__Collected data__:
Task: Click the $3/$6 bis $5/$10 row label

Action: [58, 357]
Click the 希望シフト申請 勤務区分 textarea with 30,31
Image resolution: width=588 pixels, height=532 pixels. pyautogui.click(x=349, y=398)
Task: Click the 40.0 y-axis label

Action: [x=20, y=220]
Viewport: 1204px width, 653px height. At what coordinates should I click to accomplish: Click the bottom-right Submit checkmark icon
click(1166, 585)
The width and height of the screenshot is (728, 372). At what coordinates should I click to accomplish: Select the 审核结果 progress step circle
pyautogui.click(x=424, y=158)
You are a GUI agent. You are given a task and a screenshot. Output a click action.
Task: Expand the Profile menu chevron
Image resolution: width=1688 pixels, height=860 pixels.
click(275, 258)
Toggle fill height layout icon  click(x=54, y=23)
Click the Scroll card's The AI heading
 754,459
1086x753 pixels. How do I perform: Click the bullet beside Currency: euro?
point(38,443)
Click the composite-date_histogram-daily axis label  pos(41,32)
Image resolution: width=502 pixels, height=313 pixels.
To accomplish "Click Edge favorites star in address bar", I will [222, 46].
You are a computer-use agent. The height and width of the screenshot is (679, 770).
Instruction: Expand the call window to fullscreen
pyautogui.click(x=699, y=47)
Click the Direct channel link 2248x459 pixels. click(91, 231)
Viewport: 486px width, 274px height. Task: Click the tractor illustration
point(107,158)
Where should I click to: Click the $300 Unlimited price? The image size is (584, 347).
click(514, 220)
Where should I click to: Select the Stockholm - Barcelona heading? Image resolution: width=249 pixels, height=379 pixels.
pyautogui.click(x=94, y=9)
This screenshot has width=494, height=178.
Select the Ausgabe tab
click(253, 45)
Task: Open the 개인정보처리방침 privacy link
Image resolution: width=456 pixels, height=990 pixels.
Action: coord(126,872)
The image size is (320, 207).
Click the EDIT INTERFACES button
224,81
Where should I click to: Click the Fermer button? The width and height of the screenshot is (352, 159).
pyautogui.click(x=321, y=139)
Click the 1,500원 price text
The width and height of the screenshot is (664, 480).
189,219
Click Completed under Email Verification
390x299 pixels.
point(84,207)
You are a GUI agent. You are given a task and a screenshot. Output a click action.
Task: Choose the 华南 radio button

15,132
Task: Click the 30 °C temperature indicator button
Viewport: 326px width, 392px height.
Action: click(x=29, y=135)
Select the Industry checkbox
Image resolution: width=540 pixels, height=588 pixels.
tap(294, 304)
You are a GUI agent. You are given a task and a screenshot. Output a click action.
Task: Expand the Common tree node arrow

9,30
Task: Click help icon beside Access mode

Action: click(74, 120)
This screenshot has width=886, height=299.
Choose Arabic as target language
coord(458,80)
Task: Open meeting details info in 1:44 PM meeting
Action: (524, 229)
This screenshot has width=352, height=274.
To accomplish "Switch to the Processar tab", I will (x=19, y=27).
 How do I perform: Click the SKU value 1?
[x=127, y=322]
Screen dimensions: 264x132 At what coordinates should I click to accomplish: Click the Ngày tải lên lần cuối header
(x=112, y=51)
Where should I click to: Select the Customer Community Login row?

__Exercise objective__: Could you repeat every record above exactly as it appears?

__Output below__:
Task: Click the $3/$6 bis $5/$10 row label

Action: [58, 357]
Click the 希望シフト申請 勤務区分 textarea with 30,31
Image resolution: width=588 pixels, height=532 pixels. pyautogui.click(x=349, y=398)
Task: Click the 40.0 y-axis label

Action: [x=20, y=220]
Viewport: 1204px width, 653px height. At what coordinates should I click to accomplish: Click the bottom-right Submit checkmark icon
click(1166, 585)
The width and height of the screenshot is (728, 372). At what coordinates should I click to accomplish: Select the 审核结果 progress step circle
pyautogui.click(x=424, y=158)
You are a GUI agent. You are given a task and a screenshot. Output a click action.
Task: Expand the Profile menu chevron
Image resolution: width=1688 pixels, height=860 pixels.
click(275, 258)
Toggle fill height layout icon  click(x=54, y=23)
Click the Scroll card's The AI heading
 754,459
1086x753 pixels. How do I perform: Click the bullet beside Currency: euro?
point(38,443)
Click the composite-date_histogram-daily axis label  pos(41,32)
Image resolution: width=502 pixels, height=313 pixels.
To accomplish "Click Edge favorites star in address bar", I will [222, 46].
You are a computer-use agent. The height and width of the screenshot is (679, 770).
Instruction: Expand the call window to fullscreen
pyautogui.click(x=699, y=47)
Click the Direct channel link 2248x459 pixels. click(91, 231)
Viewport: 486px width, 274px height. Task: Click the tractor illustration
point(107,158)
Where should I click to: Click the $300 Unlimited price? The image size is (584, 347).
click(514, 220)
Where should I click to: Select the Stockholm - Barcelona heading? Image resolution: width=249 pixels, height=379 pixels.
pyautogui.click(x=94, y=9)
This screenshot has width=494, height=178.
Select the Ausgabe tab
click(253, 45)
Task: Open the 개인정보처리방침 privacy link
Image resolution: width=456 pixels, height=990 pixels.
Action: coord(126,872)
The image size is (320, 207).
Click the EDIT INTERFACES button
224,81
Where should I click to: Click the Fermer button? The width and height of the screenshot is (352, 159).
pyautogui.click(x=321, y=139)
Click the 1,500원 price text
The width and height of the screenshot is (664, 480).
189,219
Click Completed under Email Verification
390x299 pixels.
point(84,207)
You are a GUI agent. You are given a task and a screenshot. Output a click action.
Task: Choose the 华南 radio button

15,132
Task: Click the 30 °C temperature indicator button
Viewport: 326px width, 392px height.
Action: click(x=29, y=135)
Select the Industry checkbox
Image resolution: width=540 pixels, height=588 pixels.
tap(294, 304)
You are a GUI agent. You are given a task and a screenshot. Output a click action.
Task: Expand the Common tree node arrow

9,30
Task: Click help icon beside Access mode

Action: click(74, 120)
This screenshot has width=886, height=299.
Choose Arabic as target language
coord(458,80)
Task: Open meeting details info in 1:44 PM meeting
Action: (524, 229)
This screenshot has width=352, height=274.
To accomplish "Switch to the Processar tab", I will (x=19, y=27).
 How do I perform: Click the SKU value 1?
[x=127, y=322]
Screen dimensions: 264x132 At what coordinates should I click to accomplish: Click the Ngày tải lên lần cuối header
(x=112, y=51)
Where should I click to: Select the Customer Community Login row?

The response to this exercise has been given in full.